▸ GIVEN TEXT
◆ ◆ ◆

Fitch Affirms AT&T's IDR at 'A'; Revises Outlook to Negative

  Fitch Affirms AT&T's IDR at 'A'; Revises Outlook to Negative

Business Wire

CHICAGO -- November 14, 2012

Fitch Ratings has affirmed the 'A' Issuer Default Ratings (IDRs) and debt
security ratings of AT&T Inc. (AT&T) (NYSE: T) and its subsidiaries. The
company's short-term IDR and commercial paper ratings have been affirmed at
'F1'. The Rating Outlook, which Fitch only applies to long-term debt
securities, has been revised to Negative from Stable. A full rating list is
shown below.

The current 'A' rating is supported by AT&T's financial flexibility, the
company's diversified revenue mix, its significant size and economies of scale
as the largest telecommunications operator in the U.S., and Fitch's
expectation that AT&T will benefit from continued growth in wireless operating
cash flows.

◆ ◆ ◆

▸ TO BE DONE
Could you resume the Fitch release on AT&T's credit rating, picking up right after its last sentence?

▸ SOURCE EXCERPT
◆ ◆ ◆

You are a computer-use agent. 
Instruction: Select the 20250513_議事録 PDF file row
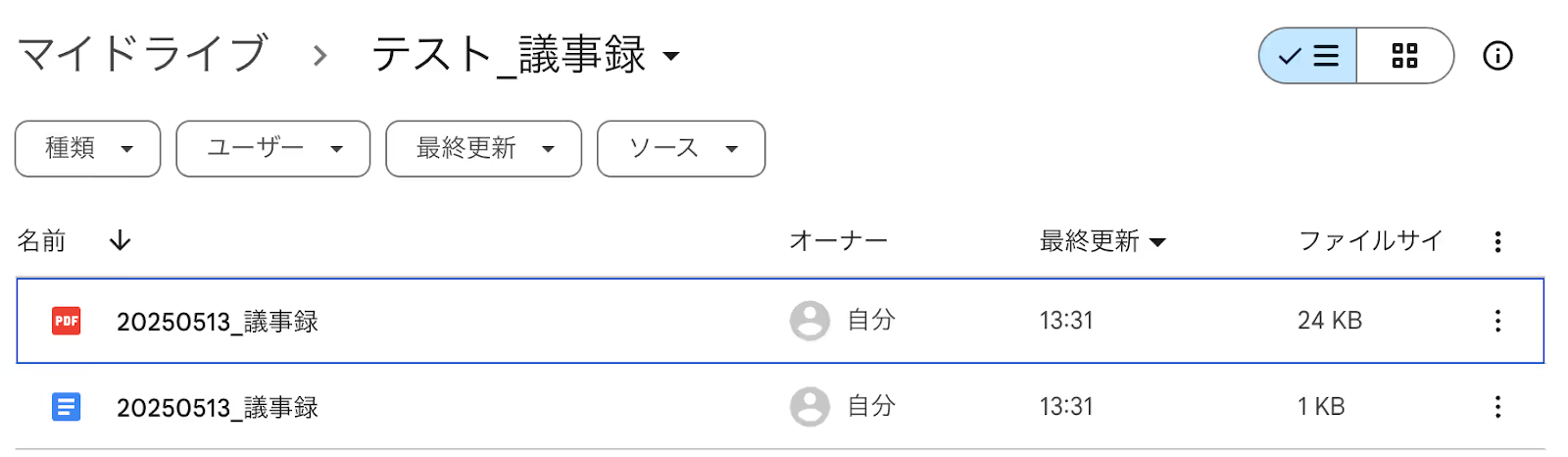780,321
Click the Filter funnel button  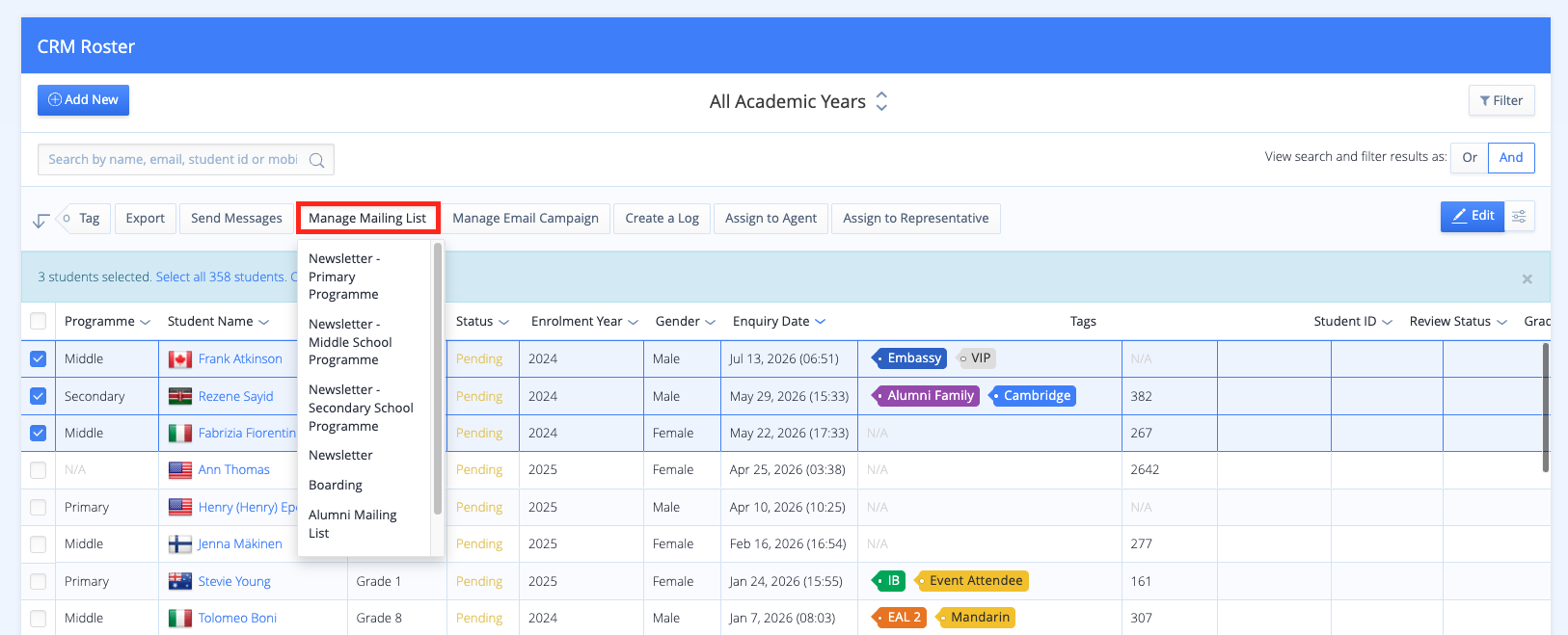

◆ ◆ ◆

▸ RIGHT ANSWER
The Negative Outlook reflects Fitch's expectation that AT&T's net leverage is
likely to move up to a recently disclosed 1.8x upper boundary for leverage,
which represents a notable increase from the 1.47x at the end of the third
quarter of 2012 on a last 12 month basis. The increased leverage is expected
to arise from the combined effects of a moderate increase in wireless and
wireline capital spending and the continuation of its share repurchase program
as announced in early November 2012. Prospective leverage expectations are
subject to uncertainty caused by the rate of stock repurchases, actual capital
expenditure levels, possible acquisitions (such as longer-term spectrum needs)
and asset divestitures (of which there are none in Fitch's expectations).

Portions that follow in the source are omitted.